In assessing the implications of this article for emerging markets, I wanted to focus on Latin America which, as a region, which is also promising in terms of future economic growth, yet has had difficulties in reaching growth levels even marginally comparable to China and India. An article series by the McKinsey Global Institute suggests that in order to continue along the path for greater development and economic recovery, Latin America must take advantage of its cities. There is a strong correlation between growth of the urban work force and economic development, and several shortcomings in infrastructure have impeded sustained growth in the region. The region is more urban than any other in developing markets, and approximately 80 percent of its population live in cities compared to 50 percent in China.
Cities are critical to Latin America’s overall economy, and the regions largest 198 cities ( with populations of 200,000 or more) contribute more than 60 percent of its GDP. The ten largest of those alone produce 30 percent. Given the prominence of cities to Latin America’s economy, fulfilling cities’ economic potential is key to sustaining growth in the region at large. The relative youth of the workforce, which will keep expanding until it peaks in 2040, makes the need to improve the urban landscape even more pressing.
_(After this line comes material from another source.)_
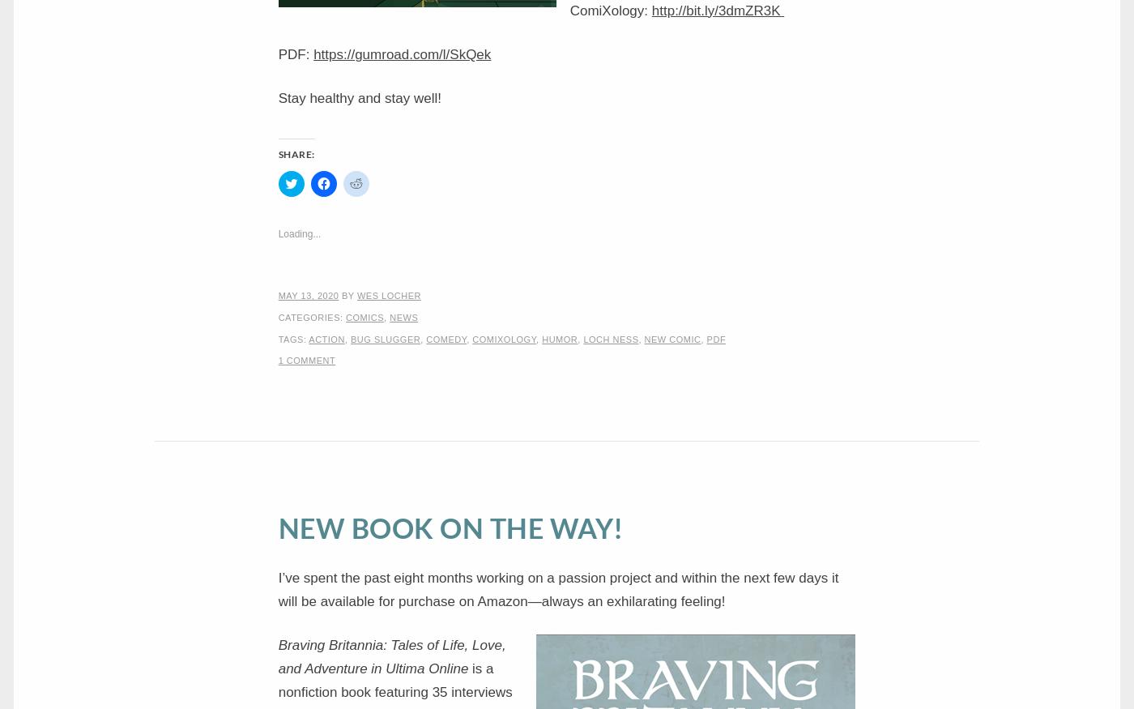 The height and width of the screenshot is (709, 1134). I want to click on 'New book on the way!', so click(449, 526).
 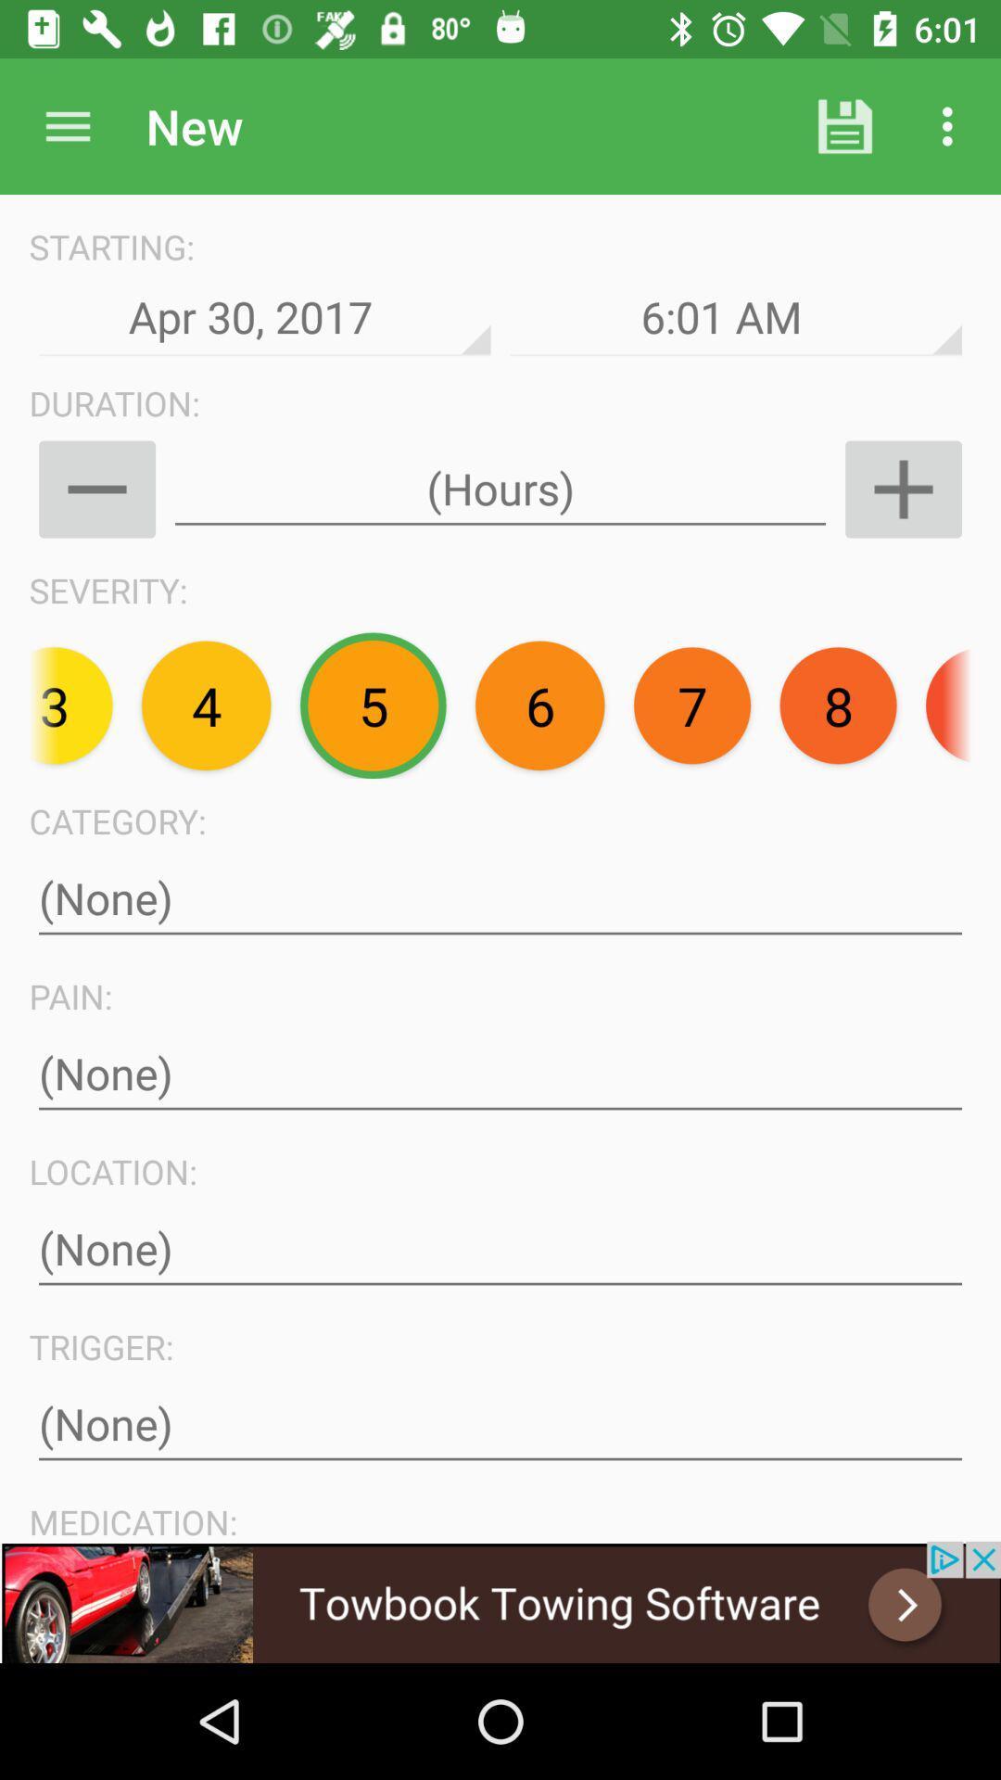 What do you see at coordinates (501, 898) in the screenshot?
I see `the text field below category` at bounding box center [501, 898].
If the economies grow enough to generate jobs for the large workforce, much of it is expected to take place in urban settings where the shortcomings are glaring. The largest cities have started to run into capacity constraints as the demand for housing in metropolitan regions has annexed smaller towns which lie outside the government’s jurisdiction. The result is a tangled web or actors which have to divvy up urban management responsibilities, which has, in turn, adversely affected policy and planning as well as funding. More concretely, cities have greatly outgrown the capacity of their infrastructure, their transportation systems, and their ability to deliver basic public services which has created an employment deficit for an ever-expanding labor force. The challenges in the future are very significant, but meeting them will ensure that Latin American cities will experience economic growth commensurate with the size of the labor force.